“Jesús subió al templo y encontró a los mercaderes (…) hizo un látigo de cuerdas
y los echó a todos del templo (…) les dijo: ‘No hagan de la Casa de mi Padre
una casa de comercio’” (Jn 8, 13-22).
Jesús expulsa a los mercaderes del templo, pero no lo hace de cualquier manera:
lo hace con ira, y para ello, prepara previamente un látigo. Además, se arroga
el hecho de ser Él el hijo de Dios, pues dice que el templo es “la Casa de su
Padre”. El motivo de la ira de Jesús es que han convertido “la Casa de su Padre”,
de “casa de oración”, en “casa de comercio”. De esa manera, han desvirtuado y
pervertido el fin y sentido único del templo, que es la alabanza y adoración
del Dios único y verdadero, por el de la adoración del dios dinero.
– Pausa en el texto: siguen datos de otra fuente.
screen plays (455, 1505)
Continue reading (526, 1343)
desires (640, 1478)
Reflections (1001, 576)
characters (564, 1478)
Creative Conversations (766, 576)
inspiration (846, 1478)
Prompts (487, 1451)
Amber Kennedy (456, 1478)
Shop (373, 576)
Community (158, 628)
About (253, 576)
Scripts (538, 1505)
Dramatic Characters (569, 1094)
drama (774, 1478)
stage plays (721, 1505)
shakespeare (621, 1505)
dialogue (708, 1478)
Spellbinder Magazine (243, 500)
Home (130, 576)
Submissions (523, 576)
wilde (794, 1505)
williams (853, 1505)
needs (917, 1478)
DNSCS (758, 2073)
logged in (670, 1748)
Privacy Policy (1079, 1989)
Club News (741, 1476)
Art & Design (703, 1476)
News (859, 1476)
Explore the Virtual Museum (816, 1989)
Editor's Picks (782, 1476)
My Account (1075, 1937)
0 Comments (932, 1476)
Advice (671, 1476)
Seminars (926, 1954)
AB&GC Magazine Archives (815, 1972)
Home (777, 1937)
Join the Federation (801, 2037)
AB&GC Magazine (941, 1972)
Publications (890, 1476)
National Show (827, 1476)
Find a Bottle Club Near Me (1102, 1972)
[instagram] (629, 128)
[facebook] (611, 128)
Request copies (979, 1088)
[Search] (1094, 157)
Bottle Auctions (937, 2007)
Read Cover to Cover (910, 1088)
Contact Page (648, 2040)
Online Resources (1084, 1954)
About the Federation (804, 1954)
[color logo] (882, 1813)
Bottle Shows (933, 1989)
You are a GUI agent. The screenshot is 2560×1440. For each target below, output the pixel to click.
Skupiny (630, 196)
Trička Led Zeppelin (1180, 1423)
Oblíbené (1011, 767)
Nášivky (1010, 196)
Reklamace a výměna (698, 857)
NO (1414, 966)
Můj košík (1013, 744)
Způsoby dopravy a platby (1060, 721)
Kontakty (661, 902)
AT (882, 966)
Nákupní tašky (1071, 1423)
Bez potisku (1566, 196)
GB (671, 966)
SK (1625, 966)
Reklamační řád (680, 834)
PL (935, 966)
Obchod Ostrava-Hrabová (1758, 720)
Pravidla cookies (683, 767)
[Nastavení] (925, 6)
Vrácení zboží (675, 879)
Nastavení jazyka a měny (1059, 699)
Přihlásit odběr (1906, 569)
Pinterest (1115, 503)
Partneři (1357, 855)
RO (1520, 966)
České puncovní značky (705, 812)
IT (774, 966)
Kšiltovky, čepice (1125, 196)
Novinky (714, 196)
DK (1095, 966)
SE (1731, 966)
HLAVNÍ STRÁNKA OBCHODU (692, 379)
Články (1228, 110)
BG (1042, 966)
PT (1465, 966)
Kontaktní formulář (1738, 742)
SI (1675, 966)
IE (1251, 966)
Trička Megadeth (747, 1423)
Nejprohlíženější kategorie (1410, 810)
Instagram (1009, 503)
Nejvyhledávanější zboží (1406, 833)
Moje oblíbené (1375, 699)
La causa de
la ira de Jesús es la perversión de la finalidad del templo: en vez de adorar a
Dios, se adora al dinero, pero como detrás del dinero está Satanás, es la
adoración de Satanás la causa última de la ira de Jesús.
La ira de Jesús pone de manifiesto el error de los que creen
que el cristianismo es una religión pacifista y que Dios es un Dios pura bondad
y misericordia, que deja pasar todo, porque “Dios es tan bueno, que todo lo perdona”.
Es verdad que “Dios es bueno y todo lo perdona” y que su Misericordia es
infinita, pero es verdad también que su paciencia es limitada y que su ira es
infinita y que se descarga sobre el impío y el impenitente que colman su
paciencia, como los ángeles caídos y los condenados y el infierno es la prueba
más patente de que la paciencia de Dios tiene un límite y de que la
Misericordia Divina se equilibra con su Justicia, porque Dios no puede dejar de
dar a cada uno lo que cada uno merece y pide con sus obras: misericordia y
cielo al pecador arrepentido, ira, justicia e infierno, al pecador impenitente.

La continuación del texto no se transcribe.